Since only part of the material below is wanted, output exactly the lines from the one with "Instruction: Click the Terms" up to and including the one with "You are a GUI".

◆ ◆ ◆ ◆ ◆ ◆ ◆

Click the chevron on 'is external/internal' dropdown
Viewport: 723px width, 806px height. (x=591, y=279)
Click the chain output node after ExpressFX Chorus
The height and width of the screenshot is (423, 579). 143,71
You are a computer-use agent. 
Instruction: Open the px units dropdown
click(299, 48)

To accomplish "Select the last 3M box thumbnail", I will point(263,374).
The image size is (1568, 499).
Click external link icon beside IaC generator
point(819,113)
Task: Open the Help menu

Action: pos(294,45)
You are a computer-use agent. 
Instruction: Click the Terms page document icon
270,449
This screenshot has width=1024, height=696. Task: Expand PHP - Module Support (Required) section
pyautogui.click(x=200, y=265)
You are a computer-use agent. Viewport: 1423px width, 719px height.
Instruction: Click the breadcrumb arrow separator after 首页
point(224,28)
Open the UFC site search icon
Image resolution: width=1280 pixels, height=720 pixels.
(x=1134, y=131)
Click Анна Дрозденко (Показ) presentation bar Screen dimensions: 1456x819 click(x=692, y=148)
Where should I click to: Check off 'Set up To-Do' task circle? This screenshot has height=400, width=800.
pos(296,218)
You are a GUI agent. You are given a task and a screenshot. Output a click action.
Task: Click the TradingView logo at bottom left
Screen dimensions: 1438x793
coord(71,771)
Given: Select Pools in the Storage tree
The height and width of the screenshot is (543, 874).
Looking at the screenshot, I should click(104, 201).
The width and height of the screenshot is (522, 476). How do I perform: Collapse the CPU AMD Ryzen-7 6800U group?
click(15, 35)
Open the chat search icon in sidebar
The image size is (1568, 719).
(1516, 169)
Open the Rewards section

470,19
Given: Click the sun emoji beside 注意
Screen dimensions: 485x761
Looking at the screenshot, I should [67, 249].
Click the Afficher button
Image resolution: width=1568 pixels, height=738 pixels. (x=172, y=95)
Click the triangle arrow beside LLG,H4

◆ ◆ ◆ ◆ ◆ ◆ ◆

Result of this task:
Instruction: Click the Terms page document icon
270,449
This screenshot has width=1024, height=696. Task: Expand PHP - Module Support (Required) section
pyautogui.click(x=200, y=265)
You are a computer-use agent. Viewport: 1423px width, 719px height.
Instruction: Click the breadcrumb arrow separator after 首页
point(224,28)
Open the UFC site search icon
Image resolution: width=1280 pixels, height=720 pixels.
(x=1134, y=131)
Click Анна Дрозденко (Показ) presentation bar Screen dimensions: 1456x819 click(x=692, y=148)
Where should I click to: Check off 'Set up To-Do' task circle? This screenshot has height=400, width=800.
pos(296,218)
You are a GUI agent. You are given a task and a screenshot. Output a click action.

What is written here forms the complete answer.